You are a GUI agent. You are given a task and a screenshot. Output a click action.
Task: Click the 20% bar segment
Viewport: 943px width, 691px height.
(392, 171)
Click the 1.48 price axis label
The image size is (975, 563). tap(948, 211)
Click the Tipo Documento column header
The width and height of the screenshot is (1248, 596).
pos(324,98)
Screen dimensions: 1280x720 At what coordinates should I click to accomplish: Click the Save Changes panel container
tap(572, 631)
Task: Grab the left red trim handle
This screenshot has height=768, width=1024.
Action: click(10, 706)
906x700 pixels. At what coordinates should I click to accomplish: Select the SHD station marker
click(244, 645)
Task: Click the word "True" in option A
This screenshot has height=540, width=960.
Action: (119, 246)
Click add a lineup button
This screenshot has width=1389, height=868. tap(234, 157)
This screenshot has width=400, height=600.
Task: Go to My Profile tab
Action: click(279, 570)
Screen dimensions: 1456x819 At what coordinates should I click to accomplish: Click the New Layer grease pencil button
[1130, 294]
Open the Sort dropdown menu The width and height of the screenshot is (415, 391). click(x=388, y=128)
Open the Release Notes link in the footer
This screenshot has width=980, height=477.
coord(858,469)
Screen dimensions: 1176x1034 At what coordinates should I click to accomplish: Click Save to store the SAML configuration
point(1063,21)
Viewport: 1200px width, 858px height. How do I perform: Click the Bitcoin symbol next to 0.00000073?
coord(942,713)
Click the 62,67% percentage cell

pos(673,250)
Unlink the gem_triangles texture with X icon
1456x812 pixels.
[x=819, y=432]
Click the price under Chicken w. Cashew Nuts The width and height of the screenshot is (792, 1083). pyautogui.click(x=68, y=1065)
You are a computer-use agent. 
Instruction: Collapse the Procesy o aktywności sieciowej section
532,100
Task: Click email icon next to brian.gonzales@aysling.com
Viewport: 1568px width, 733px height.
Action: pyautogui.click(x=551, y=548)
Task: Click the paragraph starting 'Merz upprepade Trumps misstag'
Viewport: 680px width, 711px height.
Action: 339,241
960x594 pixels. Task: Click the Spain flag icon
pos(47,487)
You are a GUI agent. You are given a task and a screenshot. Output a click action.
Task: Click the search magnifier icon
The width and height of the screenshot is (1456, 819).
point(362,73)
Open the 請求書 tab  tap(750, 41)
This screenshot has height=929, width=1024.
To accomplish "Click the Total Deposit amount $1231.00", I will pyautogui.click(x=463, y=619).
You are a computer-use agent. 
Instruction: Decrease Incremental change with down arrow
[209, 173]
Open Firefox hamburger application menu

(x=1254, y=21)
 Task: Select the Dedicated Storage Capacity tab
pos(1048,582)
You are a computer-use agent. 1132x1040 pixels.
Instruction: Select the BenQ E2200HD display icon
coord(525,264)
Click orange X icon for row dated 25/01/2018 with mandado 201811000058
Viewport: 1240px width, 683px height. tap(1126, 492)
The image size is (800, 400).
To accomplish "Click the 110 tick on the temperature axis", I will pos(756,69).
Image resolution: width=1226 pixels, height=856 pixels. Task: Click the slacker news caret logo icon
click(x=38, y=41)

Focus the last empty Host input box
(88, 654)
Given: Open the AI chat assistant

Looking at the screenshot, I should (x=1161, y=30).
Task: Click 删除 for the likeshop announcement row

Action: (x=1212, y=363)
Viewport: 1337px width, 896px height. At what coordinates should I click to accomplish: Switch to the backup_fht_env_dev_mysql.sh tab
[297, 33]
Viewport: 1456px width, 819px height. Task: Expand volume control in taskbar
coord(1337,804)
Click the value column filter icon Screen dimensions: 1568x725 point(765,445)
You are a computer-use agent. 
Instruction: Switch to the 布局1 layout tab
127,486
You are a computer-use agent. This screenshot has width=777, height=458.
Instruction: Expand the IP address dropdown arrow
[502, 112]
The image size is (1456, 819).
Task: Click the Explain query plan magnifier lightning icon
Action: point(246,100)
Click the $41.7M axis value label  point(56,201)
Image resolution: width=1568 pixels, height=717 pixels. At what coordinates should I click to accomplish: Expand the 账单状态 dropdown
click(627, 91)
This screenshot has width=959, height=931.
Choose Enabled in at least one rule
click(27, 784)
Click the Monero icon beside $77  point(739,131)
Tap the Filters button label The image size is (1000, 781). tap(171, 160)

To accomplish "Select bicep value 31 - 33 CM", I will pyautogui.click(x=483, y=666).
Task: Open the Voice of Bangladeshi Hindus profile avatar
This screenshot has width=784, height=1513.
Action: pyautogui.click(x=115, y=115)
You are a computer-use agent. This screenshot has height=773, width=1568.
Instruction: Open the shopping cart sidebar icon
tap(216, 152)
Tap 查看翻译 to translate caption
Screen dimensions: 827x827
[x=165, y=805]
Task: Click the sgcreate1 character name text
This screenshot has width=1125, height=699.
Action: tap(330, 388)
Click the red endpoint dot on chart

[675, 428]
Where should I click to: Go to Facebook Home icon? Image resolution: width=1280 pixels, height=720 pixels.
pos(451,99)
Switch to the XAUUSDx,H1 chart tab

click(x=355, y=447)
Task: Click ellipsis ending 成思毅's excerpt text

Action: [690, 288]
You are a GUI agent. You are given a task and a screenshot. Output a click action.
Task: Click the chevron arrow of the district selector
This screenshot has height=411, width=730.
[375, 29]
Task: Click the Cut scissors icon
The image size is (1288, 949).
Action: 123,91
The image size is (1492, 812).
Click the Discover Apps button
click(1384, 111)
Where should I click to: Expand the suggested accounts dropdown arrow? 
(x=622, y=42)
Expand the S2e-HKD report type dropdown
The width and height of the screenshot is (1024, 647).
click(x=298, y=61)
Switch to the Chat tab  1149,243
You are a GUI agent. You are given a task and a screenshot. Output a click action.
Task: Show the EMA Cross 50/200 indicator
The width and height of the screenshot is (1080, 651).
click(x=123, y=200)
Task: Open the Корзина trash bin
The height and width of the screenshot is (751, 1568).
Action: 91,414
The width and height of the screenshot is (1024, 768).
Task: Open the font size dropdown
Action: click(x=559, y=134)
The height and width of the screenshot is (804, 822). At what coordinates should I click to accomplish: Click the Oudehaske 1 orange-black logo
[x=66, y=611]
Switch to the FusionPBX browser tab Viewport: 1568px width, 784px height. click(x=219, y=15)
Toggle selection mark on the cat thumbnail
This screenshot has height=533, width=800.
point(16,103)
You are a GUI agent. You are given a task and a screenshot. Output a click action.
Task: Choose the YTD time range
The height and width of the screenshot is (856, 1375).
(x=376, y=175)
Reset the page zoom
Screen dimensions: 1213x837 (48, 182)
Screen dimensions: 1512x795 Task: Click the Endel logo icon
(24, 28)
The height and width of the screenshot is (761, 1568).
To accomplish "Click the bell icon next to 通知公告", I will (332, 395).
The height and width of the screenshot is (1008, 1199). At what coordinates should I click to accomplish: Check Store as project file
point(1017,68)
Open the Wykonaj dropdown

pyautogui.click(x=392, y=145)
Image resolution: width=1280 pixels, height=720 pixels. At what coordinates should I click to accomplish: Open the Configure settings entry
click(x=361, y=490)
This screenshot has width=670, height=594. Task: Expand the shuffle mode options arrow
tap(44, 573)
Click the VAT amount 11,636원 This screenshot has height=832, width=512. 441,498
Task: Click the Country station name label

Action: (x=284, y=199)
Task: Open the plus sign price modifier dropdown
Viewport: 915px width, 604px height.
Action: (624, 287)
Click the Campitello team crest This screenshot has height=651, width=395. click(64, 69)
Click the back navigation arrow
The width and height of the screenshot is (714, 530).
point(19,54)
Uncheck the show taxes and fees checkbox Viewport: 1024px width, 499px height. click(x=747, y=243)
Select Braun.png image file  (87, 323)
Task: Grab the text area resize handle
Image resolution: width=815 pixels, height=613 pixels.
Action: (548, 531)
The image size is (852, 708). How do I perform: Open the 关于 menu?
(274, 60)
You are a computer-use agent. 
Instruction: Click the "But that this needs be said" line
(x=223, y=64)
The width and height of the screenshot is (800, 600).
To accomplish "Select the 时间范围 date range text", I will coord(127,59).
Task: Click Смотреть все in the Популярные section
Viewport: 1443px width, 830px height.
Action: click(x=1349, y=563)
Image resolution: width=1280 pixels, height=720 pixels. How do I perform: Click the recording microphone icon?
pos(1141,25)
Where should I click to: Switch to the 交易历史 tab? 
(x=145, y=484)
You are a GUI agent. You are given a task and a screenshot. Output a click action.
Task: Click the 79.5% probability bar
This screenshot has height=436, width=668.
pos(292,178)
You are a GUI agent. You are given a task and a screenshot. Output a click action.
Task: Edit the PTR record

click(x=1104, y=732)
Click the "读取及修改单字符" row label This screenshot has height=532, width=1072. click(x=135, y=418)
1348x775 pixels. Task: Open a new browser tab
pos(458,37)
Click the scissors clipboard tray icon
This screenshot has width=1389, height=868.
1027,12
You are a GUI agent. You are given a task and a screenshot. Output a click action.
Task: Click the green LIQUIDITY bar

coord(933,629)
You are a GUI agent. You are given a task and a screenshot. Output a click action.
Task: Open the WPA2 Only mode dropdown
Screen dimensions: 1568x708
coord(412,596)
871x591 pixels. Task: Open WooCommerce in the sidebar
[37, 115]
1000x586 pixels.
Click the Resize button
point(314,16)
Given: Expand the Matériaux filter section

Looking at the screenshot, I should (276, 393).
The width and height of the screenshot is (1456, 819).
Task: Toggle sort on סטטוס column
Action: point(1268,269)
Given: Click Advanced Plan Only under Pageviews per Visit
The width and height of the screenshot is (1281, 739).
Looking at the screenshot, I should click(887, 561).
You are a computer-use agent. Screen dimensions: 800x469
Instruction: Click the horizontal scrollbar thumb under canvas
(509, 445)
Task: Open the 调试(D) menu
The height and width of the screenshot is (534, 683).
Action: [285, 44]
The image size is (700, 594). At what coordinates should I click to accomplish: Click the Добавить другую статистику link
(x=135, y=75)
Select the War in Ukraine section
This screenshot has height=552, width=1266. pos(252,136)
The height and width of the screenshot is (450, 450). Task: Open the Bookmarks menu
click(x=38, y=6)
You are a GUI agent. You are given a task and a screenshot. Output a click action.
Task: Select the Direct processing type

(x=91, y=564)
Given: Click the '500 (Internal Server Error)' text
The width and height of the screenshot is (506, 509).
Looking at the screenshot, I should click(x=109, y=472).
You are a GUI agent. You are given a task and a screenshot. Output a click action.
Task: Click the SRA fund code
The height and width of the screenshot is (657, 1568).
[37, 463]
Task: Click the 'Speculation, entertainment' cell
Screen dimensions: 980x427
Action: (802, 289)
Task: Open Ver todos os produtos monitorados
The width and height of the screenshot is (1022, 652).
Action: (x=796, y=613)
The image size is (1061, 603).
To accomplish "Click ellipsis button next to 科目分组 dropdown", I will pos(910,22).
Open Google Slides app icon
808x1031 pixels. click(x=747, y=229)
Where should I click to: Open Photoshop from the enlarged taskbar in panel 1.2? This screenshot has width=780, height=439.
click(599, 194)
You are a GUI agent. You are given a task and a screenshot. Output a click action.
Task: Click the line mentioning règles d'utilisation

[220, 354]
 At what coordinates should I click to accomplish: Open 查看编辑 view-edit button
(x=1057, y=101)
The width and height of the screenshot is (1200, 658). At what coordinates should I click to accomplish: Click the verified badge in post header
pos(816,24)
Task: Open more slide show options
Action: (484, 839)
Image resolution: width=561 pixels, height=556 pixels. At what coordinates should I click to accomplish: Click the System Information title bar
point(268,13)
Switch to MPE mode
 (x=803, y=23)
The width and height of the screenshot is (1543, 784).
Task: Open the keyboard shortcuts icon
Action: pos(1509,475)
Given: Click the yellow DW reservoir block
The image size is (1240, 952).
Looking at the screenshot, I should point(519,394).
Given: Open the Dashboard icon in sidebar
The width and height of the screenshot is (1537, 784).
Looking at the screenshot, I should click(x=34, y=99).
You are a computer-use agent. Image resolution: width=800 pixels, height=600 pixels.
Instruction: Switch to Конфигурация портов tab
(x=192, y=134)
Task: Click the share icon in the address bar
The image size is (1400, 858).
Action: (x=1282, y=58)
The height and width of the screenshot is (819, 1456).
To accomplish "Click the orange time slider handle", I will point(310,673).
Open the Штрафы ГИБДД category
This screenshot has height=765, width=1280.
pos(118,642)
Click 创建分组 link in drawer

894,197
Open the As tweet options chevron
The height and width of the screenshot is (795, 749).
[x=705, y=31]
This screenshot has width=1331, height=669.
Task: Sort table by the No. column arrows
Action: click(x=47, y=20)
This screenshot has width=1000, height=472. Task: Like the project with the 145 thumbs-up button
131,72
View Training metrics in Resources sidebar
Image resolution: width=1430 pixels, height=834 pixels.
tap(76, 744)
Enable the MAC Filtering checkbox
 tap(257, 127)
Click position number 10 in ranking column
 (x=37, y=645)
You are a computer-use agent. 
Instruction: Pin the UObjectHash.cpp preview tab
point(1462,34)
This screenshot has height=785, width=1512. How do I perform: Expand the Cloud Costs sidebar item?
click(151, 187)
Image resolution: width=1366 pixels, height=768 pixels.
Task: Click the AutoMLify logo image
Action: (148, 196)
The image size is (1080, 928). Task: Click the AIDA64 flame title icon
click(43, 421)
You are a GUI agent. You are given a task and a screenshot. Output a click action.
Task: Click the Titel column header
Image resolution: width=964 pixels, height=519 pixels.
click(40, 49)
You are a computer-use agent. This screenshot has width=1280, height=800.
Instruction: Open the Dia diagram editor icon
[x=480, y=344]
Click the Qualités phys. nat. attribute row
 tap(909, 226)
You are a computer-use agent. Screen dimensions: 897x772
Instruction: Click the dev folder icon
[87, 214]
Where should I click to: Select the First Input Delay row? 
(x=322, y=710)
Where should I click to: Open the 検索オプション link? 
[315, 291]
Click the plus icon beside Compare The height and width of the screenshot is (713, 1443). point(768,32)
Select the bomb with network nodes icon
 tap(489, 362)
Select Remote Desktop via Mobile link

§ **Task objective**
Copy the listing above from its first line through the line that contains "[1130, 294]". Reproduce each line exactly, with both ends included.

§ **Answer to the problem**
You are a GUI agent. You are given a task and a screenshot. Output a click action.
Task: Click the 20% bar segment
Viewport: 943px width, 691px height.
(392, 171)
Click the 1.48 price axis label
The image size is (975, 563). tap(948, 211)
Click the Tipo Documento column header
The width and height of the screenshot is (1248, 596).
pos(324,98)
Screen dimensions: 1280x720 At what coordinates should I click to accomplish: Click the Save Changes panel container
tap(572, 631)
Task: Grab the left red trim handle
This screenshot has height=768, width=1024.
Action: click(10, 706)
906x700 pixels. At what coordinates should I click to accomplish: Select the SHD station marker
click(244, 645)
Task: Click the word "True" in option A
This screenshot has height=540, width=960.
Action: (119, 246)
Click add a lineup button
This screenshot has width=1389, height=868. tap(234, 157)
This screenshot has width=400, height=600.
Task: Go to My Profile tab
Action: click(279, 570)
Screen dimensions: 1456x819 At what coordinates should I click to accomplish: Click the New Layer grease pencil button
[1130, 294]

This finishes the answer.